Writer. Editor. Storyteller.

How Styles are Made

Popeye.JPG

First: Alex Knost 

While stoned and looking through old Thrashers from the 90s, Knost realizes he likes how they wore their pants back then. He’s kind of sick of skinny, black jeans. 

Days later, perusing some thrift store off Sunset after a surf in Malibu, he notices a pair of pants exactly like the ones he saw in the Thrasher. He purchases them, puts them on during the long drive to San O (he’s not the one driving), and is captured by a photog checking the waves before paddling out for an evening sesh. The photographer sells the picture to RVCA; they use it for their next month’s ad. 

Then Tokyo 

In Tokyo a month later, two Japanese hipsters are looking through Surfer and notice Knost’s pants. In part spotting the new trend, in part helping to create it, they each find their own pair of pants that resemble Knost’s for super cheap on the Japanese equivalent to Amazon. Forty-three days later, one of them is stopped by another photographer — this one from Popey Magazine. The Japanese hipster in the Knost-inspired pants appears in Popey Magazine 93 days after that. 

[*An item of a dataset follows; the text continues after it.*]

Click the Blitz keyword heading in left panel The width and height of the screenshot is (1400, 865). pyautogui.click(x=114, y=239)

Two days later, 95 after the photo was shot, 138 after the Japanese hipsters bought the pants, 168 after the RVCA ad came out, 189 after Knost's soul was captured in a digital frame, 193 after he first found inspiration, and 9,318 after the Thrasher Magazine he found inspiration in first hit news stands, during a layover in the Neruda airport, a kid from LA, on his way to Thailand for a family vacation, flips through the Popey Magazine at one of the kiosks. Woe, dude, wait – what the fuck?! Some dude in Tokyo is wearing the exact same pants his buddy at school has been, and in the exact same way. What he doesn’t know is his buddy was at the thrift store off Sunset when Knost bought the pants.

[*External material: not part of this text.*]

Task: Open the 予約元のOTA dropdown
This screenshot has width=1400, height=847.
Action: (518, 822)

Pretending to look at jean jackets, his buddy was actually staring at Knost in semi-awe – as a skater and surfer, for him this low-level celebrity sighting meant more than the Kardashian he didn't know he saw two doors down – and also trying to figure out if Knost was as stoned as he was or if he was just, like, projecting. While trying to play it cool despite his bloodshot eyes bugging under his shades, privalaged-LA kid's buddy watched Knost buy the pants. He then purchased similar ones a week later. Dude's been wearing them for months, even though his buddies, including the very kid in the Neruda airport at the time, think they’re lame. He never told any of them the inspiration. And just like that – Boom! – privalaged-LA kid has a revelation in Neruda: his buddy's not some lame-ass looser, but rather a fabulously multifaceted fashionista fabricating polyphonic flair.

Then LA

Nevertheless, privileged-LA kid who gets flashes of fashion acuity in Neruda doesn’t get his own pants until months later (thanks to the 2% spandex, his skinny black jeans fit fine), after he spends a weekend in south Orange County for a cousin’s birthday and notices all the surfer kids down there are wearing the same damn pants. They surf San O and figure, subconsciously of course, that maybe if they dress like Knost, they’ll start to surf like him. Airport kid’s a couple of months behind (hundreds of kids between SF and San Diego, and of course all over NYC and Brooklyn, are wearing them by now), but he’s still light years ahead of Tulsa. 

Finally Paris

Three months pass. And, then, during Paris Fashion Week, most of the male attendees are wearing similar pants at one point or another — entirely unaware they come from a Thrasher Magazine that hit news stands 9,409 days before. Those who aren't wearing them quickly purchase a pair Gucci comes out with the next week; at $749.99 a pair, they’re a steal. H&M comes out with an affordable, though chintzy, option two months later, sewed by child laborers in Malaysia who, while working, pray – to Allah, Jesus, the Buddha, or whoever will hear their goddam cries – that the factory doesn't catch fire, and that if it does, someone actually remembers to unlock the door holding them in. 

Three years later, the pants become cool in Tulsa, but mostly just with Juggalos and ravers. Which is interesting because the Juggalo that started the Tulsa trend actually found inspiration for them not from the now hopelessly passé Paris Fashion Week three years prior but from a Thrasher Magazine he found laying around his uncle's house that hit stands 10,564 days before. 

Redux

It will be ~15 years before they hit Paris Fashion Week again — thanks to a yet-unknown hip-hop artist in Queens who finds inspiration while stoned and looking through a Popey magazine that some privalaged-LA kid found in a Neruda airport 5,456 days prior.